> _Exercise data_:
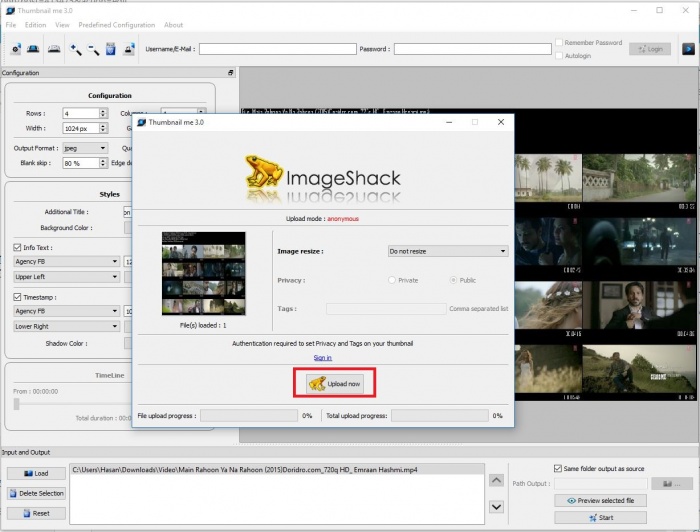This screenshot has height=532, width=700.
Task: Click the play icon at top right
Action: 688,48
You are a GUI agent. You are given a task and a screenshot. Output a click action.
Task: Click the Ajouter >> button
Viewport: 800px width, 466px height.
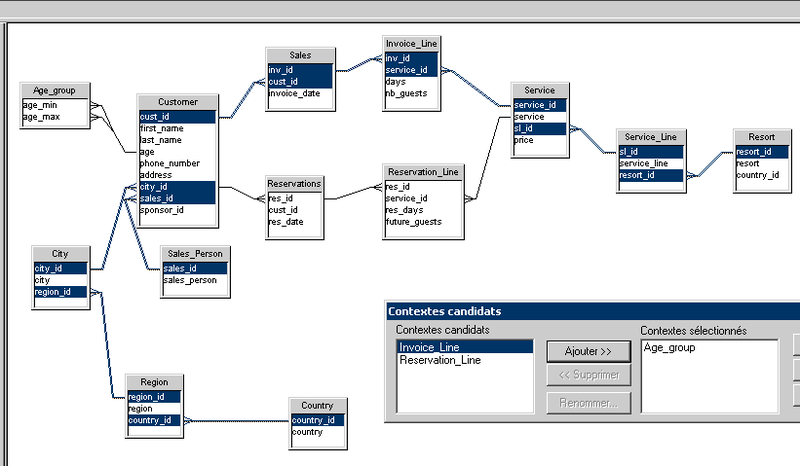(587, 350)
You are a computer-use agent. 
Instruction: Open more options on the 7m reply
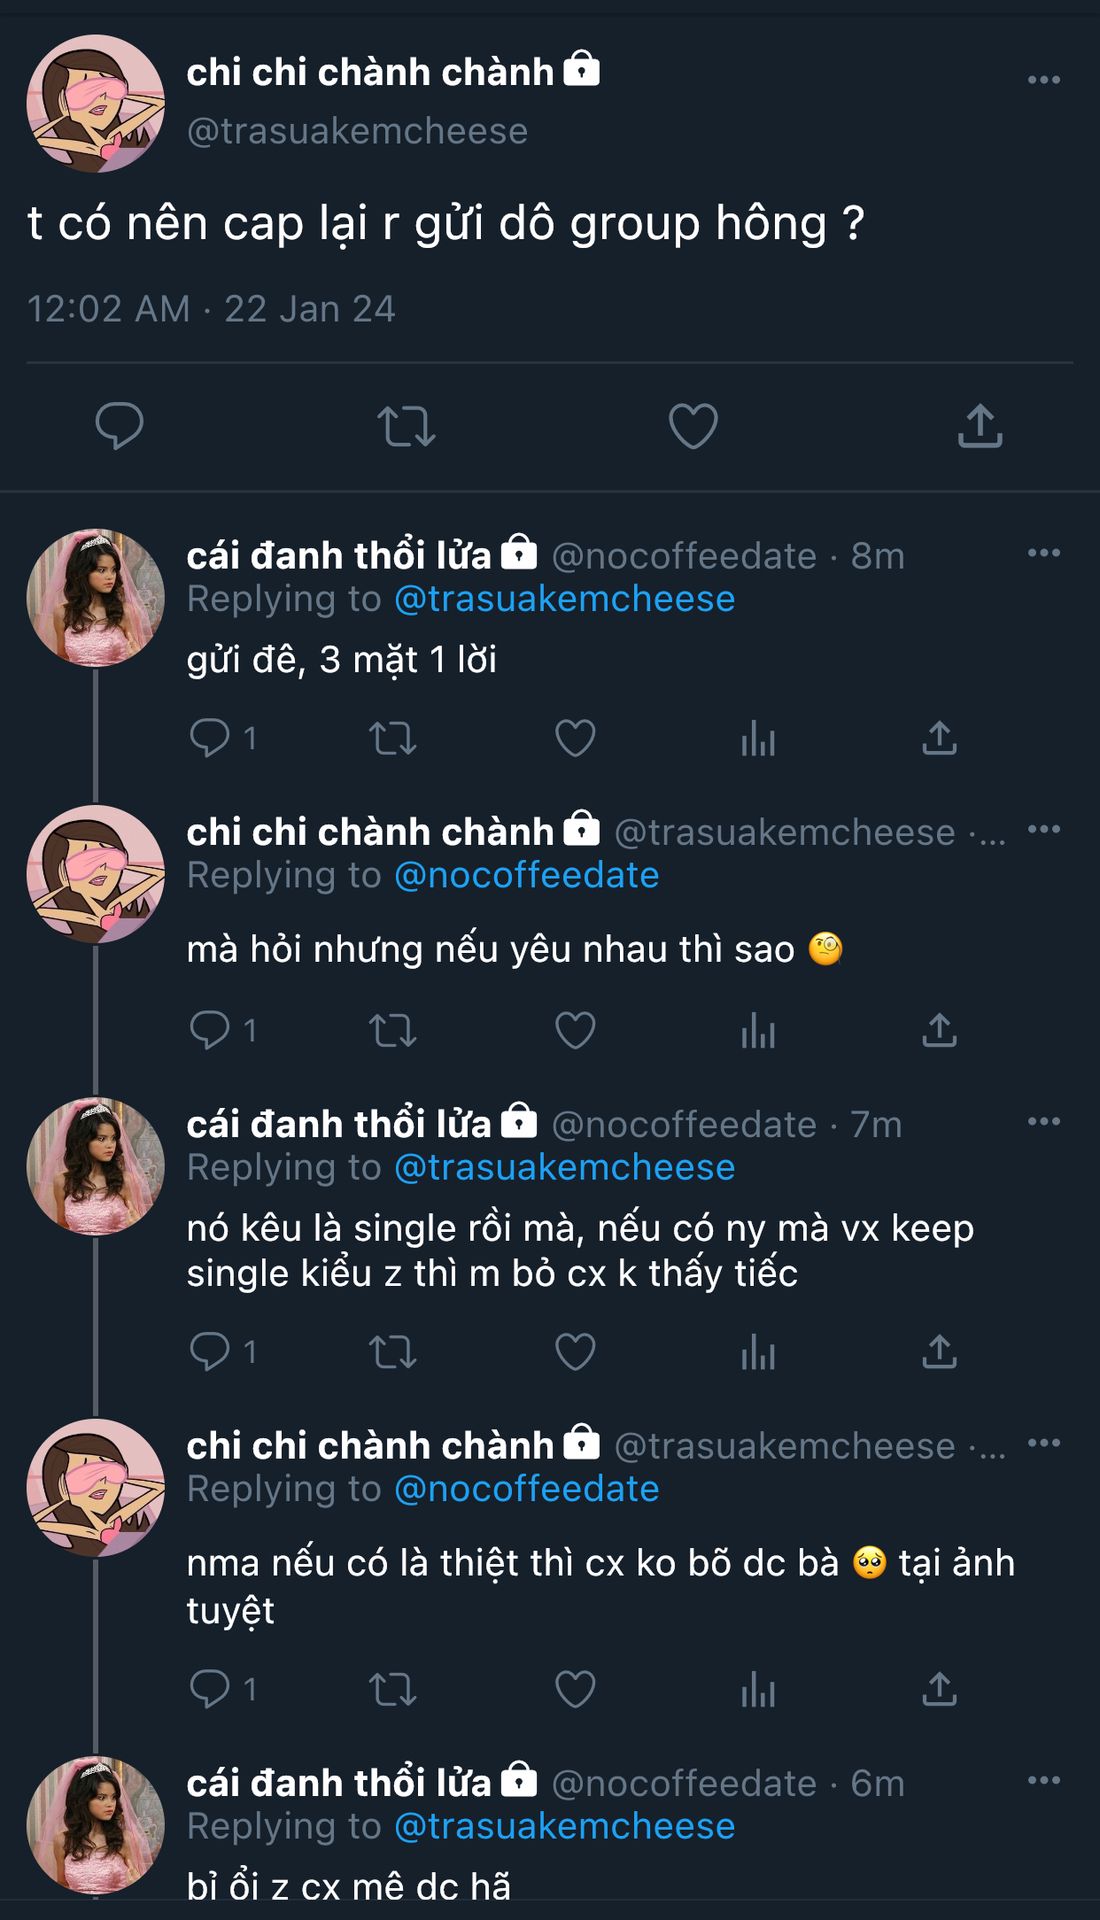click(1043, 1122)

> _Problem statement_: The copy must start at the line containing "You are a GUI" and end at the last line of the records, matching each line exactly and holding no pictures.

> _Problem solution_:
You are a GUI agent. You are given a task and a screenshot. Output a click action.
Task: Click the Ajouter >> button
Viewport: 800px width, 466px height.
(587, 350)
You are a computer-use agent. 
Instruction: Open more options on the 7m reply
click(1043, 1122)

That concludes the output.